**Task statement**
Return every line of the material below that contains the word "accomplish".

**Provided entries**
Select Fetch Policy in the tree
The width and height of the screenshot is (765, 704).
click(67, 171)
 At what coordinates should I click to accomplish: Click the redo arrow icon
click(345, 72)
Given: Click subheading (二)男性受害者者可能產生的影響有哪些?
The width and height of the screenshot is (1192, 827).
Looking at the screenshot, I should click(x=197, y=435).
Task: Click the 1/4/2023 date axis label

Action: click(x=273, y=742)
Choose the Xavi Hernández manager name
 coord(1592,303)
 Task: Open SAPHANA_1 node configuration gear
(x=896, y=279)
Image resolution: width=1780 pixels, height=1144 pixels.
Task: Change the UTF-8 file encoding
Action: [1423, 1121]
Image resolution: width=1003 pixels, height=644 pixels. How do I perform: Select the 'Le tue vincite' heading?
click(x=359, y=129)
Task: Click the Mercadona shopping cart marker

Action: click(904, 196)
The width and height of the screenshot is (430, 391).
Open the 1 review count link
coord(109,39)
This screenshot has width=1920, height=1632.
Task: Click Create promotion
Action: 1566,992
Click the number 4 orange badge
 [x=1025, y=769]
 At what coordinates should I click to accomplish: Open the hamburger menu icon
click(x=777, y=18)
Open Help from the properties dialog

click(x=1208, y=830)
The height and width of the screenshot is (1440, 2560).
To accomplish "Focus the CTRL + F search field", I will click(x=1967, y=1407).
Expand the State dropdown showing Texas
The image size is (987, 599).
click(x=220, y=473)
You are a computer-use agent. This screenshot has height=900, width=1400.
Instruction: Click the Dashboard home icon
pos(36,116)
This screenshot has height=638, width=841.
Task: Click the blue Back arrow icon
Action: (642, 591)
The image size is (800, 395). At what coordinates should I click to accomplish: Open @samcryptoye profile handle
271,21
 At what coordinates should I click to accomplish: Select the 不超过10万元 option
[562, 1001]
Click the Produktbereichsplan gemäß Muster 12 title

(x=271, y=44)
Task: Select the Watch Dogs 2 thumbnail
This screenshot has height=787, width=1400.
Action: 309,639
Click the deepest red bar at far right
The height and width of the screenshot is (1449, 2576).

**Problem solution**
 At what coordinates should I click to accomplish: Click the redo arrow icon
 At what coordinates should I click to accomplish: Open the hamburger menu icon
To accomplish "Focus the CTRL + F search field", I will click(x=1967, y=1407).
The image size is (800, 395). At what coordinates should I click to accomplish: Open @samcryptoye profile handle
 At what coordinates should I click to accomplish: Select the 不超过10万元 option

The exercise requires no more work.